-- DATA LISTING --
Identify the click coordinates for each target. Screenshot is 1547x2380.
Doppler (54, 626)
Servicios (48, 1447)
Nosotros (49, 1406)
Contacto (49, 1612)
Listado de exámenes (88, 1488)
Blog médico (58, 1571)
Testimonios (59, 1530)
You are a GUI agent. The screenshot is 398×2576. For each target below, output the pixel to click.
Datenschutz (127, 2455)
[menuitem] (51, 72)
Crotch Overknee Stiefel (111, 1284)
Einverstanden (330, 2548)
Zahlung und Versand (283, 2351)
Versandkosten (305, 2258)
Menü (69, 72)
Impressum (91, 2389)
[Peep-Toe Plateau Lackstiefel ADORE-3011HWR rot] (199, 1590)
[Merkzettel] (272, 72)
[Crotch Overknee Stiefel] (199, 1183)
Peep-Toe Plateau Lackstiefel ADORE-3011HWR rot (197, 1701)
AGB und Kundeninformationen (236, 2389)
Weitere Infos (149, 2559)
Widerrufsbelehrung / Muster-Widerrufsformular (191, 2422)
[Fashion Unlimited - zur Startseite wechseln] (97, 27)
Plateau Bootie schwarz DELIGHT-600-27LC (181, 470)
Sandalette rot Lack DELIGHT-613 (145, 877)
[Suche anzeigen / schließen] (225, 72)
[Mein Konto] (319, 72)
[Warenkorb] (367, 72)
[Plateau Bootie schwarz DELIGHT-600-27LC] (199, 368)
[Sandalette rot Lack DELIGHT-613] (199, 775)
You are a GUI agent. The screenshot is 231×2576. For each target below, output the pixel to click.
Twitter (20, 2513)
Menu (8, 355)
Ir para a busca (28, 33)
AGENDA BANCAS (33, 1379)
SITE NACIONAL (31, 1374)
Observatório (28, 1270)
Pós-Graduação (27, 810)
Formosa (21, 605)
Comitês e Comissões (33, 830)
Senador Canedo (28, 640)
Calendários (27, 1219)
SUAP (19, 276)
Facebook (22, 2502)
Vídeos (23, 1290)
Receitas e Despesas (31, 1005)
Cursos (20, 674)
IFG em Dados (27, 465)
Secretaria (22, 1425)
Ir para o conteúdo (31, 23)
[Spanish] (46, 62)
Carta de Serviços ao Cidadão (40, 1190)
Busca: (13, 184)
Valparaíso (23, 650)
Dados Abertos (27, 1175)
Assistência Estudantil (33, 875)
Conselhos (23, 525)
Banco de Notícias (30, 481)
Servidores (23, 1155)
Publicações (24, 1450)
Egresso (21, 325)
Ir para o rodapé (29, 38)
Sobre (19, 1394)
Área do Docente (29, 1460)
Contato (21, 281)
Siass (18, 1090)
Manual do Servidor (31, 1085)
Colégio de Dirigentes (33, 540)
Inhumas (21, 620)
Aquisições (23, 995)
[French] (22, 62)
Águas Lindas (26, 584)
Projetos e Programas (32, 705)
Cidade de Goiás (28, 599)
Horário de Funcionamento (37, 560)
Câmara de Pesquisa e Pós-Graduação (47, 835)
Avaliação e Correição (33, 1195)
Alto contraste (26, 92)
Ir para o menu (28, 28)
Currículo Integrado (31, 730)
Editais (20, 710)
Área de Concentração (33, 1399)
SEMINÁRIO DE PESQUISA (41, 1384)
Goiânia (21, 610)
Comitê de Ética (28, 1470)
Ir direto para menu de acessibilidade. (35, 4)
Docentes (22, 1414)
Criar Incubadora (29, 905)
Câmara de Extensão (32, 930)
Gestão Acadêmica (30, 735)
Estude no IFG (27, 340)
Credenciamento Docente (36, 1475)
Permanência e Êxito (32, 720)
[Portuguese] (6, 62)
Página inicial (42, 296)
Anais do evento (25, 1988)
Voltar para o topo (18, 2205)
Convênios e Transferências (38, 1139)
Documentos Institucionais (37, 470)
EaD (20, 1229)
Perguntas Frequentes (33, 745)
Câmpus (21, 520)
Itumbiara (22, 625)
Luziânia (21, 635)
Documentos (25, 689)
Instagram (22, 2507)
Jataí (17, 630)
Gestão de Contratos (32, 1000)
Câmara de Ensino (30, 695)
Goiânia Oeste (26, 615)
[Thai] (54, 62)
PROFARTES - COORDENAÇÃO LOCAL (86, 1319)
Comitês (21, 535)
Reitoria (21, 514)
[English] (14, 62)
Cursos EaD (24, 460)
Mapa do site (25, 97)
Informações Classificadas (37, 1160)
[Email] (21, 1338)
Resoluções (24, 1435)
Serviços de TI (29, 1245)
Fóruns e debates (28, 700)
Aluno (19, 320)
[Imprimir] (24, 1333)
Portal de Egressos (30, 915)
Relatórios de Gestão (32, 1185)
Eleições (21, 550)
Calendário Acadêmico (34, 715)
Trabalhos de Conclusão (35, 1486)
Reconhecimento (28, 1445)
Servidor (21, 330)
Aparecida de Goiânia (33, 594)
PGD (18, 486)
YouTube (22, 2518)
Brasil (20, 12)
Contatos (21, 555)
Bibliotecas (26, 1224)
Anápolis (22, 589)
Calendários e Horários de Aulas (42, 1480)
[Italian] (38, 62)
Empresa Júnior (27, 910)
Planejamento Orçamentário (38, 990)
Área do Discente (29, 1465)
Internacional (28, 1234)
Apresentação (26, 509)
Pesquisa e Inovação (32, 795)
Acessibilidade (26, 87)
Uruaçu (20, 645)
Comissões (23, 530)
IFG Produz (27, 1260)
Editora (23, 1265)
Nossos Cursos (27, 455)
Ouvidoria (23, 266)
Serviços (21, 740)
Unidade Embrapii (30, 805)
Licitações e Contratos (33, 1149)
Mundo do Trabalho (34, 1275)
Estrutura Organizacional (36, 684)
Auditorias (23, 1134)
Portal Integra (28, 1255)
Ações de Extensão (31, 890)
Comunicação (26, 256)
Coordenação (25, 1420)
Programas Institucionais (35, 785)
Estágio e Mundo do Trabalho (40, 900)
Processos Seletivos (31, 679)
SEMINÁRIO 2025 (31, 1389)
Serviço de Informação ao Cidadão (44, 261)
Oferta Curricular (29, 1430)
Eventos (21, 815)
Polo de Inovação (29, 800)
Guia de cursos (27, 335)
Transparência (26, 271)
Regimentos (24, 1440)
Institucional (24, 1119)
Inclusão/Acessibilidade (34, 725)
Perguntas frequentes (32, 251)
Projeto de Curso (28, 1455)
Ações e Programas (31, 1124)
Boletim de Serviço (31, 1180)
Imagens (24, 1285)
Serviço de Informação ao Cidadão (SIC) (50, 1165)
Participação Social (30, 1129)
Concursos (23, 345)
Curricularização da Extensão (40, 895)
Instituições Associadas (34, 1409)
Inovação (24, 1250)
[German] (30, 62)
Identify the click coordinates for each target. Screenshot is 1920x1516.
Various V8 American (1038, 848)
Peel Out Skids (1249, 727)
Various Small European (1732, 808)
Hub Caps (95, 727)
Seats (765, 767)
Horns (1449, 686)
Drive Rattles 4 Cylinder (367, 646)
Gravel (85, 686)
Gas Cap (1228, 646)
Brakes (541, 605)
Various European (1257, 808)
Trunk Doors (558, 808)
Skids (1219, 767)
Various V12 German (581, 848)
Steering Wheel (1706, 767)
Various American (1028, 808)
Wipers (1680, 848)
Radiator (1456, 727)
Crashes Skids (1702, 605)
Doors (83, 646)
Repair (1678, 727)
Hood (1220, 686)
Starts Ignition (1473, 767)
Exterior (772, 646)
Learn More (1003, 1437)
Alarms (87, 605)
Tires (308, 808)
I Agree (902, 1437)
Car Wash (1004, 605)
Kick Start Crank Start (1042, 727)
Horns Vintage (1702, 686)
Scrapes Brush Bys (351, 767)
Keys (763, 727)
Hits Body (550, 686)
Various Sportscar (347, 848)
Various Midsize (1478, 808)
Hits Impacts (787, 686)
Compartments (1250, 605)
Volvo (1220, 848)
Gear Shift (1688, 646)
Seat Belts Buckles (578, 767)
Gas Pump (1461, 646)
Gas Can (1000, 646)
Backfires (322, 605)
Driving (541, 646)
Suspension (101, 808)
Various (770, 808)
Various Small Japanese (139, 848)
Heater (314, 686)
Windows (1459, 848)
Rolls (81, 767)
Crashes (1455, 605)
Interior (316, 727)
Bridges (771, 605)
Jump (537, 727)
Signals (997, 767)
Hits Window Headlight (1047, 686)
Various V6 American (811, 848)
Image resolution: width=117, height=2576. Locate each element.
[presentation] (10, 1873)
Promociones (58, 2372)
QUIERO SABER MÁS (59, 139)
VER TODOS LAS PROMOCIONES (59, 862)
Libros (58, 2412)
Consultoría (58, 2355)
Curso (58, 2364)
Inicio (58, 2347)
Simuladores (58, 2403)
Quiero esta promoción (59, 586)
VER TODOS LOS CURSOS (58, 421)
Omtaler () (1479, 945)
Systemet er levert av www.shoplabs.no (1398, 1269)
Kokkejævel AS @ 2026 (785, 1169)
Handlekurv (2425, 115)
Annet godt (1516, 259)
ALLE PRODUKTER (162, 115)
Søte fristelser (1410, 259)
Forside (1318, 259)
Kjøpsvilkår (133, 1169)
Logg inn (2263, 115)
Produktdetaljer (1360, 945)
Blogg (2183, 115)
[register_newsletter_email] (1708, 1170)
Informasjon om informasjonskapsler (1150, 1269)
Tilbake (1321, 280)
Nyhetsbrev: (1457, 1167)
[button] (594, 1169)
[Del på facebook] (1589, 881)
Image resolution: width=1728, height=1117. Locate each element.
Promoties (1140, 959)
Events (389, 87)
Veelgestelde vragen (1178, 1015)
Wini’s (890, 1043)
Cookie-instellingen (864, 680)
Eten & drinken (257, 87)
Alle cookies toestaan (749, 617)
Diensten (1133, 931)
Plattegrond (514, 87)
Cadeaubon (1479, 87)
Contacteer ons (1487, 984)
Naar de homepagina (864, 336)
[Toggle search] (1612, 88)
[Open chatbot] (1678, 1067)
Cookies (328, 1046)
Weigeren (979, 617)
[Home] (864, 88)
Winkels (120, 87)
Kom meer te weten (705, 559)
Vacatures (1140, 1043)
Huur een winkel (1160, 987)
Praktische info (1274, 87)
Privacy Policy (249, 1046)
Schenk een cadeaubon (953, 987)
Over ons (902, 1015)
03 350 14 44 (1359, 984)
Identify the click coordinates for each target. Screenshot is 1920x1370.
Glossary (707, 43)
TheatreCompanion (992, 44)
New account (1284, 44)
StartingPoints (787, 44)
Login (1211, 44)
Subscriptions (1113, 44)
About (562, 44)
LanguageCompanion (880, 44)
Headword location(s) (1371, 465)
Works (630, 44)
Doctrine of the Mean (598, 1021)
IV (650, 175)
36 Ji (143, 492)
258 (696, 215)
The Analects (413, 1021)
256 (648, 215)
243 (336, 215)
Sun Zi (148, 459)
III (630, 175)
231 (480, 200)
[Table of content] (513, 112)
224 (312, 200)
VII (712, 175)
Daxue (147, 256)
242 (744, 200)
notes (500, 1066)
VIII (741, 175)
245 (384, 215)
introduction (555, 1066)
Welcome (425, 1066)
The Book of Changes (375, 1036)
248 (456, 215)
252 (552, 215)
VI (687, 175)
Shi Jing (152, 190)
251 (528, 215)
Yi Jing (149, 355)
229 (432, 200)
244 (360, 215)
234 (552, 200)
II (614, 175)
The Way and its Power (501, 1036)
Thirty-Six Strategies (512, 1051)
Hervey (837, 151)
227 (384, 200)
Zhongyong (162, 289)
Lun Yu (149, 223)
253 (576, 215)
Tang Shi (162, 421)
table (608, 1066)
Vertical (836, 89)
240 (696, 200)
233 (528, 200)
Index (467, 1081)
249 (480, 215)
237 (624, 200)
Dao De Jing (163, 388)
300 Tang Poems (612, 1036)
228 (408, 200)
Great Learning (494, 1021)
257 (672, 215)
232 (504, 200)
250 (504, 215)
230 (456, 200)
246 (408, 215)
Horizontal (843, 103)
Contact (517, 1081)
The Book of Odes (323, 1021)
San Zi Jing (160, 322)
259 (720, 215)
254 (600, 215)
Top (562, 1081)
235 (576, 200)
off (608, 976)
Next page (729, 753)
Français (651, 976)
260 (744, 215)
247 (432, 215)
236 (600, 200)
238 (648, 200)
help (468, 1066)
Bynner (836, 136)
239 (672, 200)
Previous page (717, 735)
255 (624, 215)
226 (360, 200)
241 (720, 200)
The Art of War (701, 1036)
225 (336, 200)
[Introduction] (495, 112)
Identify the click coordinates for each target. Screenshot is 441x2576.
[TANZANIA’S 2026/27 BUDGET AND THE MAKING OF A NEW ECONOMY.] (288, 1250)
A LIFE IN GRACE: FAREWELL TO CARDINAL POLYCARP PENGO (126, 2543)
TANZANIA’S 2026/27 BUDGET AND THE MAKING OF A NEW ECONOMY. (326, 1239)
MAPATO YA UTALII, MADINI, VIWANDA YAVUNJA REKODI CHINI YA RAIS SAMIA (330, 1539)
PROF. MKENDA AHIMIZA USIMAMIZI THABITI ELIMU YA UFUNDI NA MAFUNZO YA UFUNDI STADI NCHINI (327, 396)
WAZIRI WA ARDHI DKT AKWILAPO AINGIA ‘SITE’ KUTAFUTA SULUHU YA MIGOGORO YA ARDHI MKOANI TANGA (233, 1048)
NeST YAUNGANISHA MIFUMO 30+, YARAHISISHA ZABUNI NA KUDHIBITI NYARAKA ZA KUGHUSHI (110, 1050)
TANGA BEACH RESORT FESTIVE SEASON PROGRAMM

-- EXERCISE OBJECTIVE --
All lines above from the line with "Tires (308, 808)" through the line with "Various Midsize (1478, 808)", both included, are to be set down exactly, with nothing else.

-- SOLUTION TO THIS TASK --
Tires (308, 808)
I Agree (902, 1437)
Car Wash (1004, 605)
Kick Start Crank Start (1042, 727)
Horns Vintage (1702, 686)
Scrapes Brush Bys (351, 767)
Keys (763, 727)
Hits Body (550, 686)
Various Sportscar (347, 848)
Various Midsize (1478, 808)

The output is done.